=== THE PROBLEM ===
Write out the records below exactly, starting with the line that contains "This screenshot has height=828, width=1456." and going on through the line that contains "center [28, 709].".

↓

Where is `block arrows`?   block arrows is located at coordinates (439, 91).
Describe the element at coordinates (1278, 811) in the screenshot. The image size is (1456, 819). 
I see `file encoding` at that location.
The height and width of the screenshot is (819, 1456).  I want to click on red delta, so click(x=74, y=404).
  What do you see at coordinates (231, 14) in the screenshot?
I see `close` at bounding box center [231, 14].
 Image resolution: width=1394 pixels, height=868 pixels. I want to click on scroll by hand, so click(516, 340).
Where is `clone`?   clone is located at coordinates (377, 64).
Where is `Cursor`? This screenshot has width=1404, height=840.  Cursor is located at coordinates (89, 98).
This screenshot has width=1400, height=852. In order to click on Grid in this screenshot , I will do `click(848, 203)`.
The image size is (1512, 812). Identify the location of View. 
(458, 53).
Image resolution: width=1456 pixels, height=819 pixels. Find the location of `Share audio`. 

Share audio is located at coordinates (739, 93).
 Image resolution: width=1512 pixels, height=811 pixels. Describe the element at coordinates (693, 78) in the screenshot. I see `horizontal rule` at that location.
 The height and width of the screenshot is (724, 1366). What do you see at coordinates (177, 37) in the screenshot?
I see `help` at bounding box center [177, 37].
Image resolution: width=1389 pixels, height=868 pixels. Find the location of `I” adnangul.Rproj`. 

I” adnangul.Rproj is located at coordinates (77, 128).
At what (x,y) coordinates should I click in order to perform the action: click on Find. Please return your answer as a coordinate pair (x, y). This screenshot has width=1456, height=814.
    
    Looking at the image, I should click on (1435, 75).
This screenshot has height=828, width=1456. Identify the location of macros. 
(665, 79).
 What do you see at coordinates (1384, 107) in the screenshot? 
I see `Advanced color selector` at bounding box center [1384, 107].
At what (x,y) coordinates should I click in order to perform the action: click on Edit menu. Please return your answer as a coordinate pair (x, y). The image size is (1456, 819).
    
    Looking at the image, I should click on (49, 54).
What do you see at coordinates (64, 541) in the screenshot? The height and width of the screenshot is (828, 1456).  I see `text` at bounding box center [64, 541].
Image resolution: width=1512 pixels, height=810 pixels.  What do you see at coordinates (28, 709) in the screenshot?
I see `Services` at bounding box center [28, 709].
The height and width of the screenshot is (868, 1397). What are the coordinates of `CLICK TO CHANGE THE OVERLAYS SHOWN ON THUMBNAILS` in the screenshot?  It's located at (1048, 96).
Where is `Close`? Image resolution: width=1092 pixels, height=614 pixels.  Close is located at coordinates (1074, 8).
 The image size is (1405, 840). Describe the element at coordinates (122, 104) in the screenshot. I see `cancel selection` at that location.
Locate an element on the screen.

↑

=== EXERCISE RESULT ===
This screenshot has height=828, width=1456. Identify the location of macros. 
(665, 79).
 What do you see at coordinates (1384, 107) in the screenshot? 
I see `Advanced color selector` at bounding box center [1384, 107].
At what (x,y) coordinates should I click in order to perform the action: click on Edit menu. Please return your answer as a coordinate pair (x, y). The image size is (1456, 819).
    
    Looking at the image, I should click on (49, 54).
What do you see at coordinates (64, 541) in the screenshot? The height and width of the screenshot is (828, 1456).  I see `text` at bounding box center [64, 541].
Image resolution: width=1512 pixels, height=810 pixels.  What do you see at coordinates (28, 709) in the screenshot?
I see `Services` at bounding box center [28, 709].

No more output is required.